• [Material provided]:
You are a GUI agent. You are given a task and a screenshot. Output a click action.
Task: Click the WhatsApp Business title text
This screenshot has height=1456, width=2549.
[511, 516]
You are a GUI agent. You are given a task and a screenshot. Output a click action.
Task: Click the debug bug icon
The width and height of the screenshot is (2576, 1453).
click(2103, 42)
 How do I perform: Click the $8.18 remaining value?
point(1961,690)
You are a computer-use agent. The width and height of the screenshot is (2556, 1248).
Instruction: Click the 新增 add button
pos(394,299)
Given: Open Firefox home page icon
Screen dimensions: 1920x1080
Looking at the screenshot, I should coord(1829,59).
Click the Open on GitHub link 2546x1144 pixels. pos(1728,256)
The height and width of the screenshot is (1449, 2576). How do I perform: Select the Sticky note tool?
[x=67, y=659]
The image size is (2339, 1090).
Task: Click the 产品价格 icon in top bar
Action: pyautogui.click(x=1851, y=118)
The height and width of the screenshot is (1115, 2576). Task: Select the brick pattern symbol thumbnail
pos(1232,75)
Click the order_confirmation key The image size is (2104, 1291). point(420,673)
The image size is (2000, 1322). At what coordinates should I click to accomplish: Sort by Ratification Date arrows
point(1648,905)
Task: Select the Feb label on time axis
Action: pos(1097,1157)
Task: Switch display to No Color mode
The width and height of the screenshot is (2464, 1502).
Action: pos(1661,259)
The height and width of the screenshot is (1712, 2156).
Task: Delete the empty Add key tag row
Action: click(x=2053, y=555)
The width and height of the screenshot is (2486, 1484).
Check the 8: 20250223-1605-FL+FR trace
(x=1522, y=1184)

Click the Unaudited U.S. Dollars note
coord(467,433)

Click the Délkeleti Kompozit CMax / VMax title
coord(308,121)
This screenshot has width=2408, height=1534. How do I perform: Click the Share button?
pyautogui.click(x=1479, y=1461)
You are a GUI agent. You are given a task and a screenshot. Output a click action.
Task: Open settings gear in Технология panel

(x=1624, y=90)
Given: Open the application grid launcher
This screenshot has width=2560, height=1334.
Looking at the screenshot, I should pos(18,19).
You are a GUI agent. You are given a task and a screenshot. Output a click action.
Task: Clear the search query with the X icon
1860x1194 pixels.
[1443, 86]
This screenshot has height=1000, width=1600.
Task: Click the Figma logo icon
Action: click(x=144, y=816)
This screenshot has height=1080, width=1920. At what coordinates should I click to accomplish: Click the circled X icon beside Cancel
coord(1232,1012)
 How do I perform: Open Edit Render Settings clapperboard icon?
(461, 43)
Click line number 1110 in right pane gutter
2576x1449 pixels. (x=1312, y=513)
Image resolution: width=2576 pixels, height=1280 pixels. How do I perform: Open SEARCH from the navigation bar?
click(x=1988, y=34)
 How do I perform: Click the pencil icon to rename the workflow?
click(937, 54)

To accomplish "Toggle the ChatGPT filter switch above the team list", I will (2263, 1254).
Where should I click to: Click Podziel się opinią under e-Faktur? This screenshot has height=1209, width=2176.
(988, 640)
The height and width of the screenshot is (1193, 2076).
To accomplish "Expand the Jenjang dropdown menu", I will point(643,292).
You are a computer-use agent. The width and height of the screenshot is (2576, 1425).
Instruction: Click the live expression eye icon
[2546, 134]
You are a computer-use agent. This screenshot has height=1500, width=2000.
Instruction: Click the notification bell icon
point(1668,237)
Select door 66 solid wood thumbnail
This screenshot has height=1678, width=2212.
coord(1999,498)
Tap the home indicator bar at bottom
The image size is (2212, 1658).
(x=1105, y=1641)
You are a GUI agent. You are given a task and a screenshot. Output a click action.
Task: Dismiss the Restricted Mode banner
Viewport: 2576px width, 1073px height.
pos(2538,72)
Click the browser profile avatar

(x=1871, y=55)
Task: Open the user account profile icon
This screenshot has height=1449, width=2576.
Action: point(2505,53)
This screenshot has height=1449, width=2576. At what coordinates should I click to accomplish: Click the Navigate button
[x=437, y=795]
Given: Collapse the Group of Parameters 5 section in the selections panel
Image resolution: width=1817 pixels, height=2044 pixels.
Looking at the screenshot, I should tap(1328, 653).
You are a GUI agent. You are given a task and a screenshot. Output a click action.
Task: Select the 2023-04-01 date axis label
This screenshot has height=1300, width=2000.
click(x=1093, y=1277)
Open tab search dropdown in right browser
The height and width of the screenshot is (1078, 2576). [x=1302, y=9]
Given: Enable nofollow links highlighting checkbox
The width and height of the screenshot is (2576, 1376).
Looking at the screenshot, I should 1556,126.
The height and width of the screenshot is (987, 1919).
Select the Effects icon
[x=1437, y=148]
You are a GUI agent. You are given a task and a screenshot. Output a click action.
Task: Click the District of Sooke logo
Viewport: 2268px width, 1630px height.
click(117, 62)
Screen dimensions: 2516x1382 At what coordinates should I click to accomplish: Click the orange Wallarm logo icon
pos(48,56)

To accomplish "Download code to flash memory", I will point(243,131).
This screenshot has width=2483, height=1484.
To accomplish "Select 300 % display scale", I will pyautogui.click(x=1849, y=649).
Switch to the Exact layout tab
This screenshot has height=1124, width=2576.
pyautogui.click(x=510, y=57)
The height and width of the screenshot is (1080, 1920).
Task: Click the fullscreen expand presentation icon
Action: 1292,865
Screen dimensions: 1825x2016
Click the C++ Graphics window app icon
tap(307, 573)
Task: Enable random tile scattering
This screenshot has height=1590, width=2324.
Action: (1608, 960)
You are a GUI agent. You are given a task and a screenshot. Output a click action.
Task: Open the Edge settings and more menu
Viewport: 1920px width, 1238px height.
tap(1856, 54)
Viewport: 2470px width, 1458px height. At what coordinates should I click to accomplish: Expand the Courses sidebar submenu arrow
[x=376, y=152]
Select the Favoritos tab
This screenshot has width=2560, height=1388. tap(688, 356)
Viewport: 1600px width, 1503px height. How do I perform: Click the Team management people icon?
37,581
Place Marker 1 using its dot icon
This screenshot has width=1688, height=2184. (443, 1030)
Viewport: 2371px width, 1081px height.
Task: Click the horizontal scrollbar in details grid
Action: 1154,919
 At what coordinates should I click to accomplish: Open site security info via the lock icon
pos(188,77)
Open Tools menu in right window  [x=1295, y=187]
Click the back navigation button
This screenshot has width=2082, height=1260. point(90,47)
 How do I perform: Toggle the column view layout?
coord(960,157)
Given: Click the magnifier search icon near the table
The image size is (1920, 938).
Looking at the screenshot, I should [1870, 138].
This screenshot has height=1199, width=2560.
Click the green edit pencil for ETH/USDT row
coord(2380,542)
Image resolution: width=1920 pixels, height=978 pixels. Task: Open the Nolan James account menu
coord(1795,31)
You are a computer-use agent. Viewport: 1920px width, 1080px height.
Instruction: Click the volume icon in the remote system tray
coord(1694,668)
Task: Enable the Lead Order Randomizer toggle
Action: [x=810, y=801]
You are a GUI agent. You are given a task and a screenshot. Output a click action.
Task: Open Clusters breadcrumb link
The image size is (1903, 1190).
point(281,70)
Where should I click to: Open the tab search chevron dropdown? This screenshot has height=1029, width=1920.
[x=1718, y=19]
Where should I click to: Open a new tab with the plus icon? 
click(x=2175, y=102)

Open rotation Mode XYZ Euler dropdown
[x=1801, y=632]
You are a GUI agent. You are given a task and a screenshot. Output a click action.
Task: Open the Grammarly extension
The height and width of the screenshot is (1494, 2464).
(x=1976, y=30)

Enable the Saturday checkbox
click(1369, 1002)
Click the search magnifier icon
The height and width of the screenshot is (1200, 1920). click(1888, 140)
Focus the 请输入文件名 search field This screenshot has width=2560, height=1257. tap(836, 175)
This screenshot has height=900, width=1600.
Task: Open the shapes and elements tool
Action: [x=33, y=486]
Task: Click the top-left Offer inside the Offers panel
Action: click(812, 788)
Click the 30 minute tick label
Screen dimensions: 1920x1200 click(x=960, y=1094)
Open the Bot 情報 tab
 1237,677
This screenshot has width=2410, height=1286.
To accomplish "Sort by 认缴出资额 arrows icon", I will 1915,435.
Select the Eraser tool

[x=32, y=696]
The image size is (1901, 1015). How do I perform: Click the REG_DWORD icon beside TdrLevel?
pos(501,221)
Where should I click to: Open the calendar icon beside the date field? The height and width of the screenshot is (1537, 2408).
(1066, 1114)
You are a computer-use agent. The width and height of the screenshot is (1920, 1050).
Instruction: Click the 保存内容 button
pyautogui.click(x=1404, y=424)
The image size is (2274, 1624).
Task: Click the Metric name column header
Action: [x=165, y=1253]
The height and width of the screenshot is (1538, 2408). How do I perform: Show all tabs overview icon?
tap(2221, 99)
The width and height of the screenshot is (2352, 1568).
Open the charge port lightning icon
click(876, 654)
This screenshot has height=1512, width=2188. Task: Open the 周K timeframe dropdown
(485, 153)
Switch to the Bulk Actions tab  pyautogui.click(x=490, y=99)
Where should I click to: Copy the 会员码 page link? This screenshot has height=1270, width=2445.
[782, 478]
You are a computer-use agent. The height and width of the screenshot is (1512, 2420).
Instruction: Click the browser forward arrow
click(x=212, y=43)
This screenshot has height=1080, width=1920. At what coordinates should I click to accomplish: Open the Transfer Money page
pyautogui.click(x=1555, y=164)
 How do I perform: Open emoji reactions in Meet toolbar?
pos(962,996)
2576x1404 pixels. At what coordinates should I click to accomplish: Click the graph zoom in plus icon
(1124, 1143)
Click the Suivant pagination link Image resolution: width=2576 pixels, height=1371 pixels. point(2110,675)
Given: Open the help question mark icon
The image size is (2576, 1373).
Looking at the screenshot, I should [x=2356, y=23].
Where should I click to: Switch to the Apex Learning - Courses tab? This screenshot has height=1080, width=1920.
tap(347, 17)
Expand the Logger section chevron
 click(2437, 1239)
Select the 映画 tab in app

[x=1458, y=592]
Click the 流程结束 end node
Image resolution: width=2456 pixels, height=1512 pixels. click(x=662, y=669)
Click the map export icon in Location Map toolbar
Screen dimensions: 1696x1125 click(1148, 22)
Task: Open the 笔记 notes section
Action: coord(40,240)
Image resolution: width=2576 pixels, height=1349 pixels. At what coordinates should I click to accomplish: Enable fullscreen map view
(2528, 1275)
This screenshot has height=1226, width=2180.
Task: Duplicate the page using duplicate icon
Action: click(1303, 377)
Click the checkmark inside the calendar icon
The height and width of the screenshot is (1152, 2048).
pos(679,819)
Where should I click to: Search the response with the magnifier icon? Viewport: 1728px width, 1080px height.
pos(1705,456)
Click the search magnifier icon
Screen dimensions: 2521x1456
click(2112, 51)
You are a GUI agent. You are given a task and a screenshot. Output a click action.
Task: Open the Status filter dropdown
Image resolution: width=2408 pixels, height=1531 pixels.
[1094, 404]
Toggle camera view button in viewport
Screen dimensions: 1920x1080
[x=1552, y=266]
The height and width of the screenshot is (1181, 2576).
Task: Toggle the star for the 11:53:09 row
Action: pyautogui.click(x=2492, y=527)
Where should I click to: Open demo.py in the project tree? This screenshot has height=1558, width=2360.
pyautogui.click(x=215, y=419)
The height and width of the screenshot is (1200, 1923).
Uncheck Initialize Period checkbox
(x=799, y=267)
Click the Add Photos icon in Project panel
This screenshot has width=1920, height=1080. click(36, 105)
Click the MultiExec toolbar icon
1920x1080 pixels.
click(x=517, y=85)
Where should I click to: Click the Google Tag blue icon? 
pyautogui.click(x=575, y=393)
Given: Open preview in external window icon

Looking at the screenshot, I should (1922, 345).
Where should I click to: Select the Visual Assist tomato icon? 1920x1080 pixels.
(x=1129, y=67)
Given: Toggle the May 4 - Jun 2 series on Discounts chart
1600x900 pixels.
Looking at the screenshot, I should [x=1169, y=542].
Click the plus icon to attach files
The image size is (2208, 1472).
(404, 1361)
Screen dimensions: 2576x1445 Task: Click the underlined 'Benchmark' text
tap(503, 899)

• [Exercise prompt]: Begin with the line above that has "Task: Switch display to No Color mode" and continue through the line that has "The width and height of the screenshot is (2486, 1484).", setting each one down exactly. Stop there.

• [Response to this exercise]:
Task: Switch display to No Color mode
The width and height of the screenshot is (2464, 1502).
Action: pos(1661,259)
The height and width of the screenshot is (1712, 2156).
Task: Delete the empty Add key tag row
Action: click(x=2053, y=555)
The width and height of the screenshot is (2486, 1484).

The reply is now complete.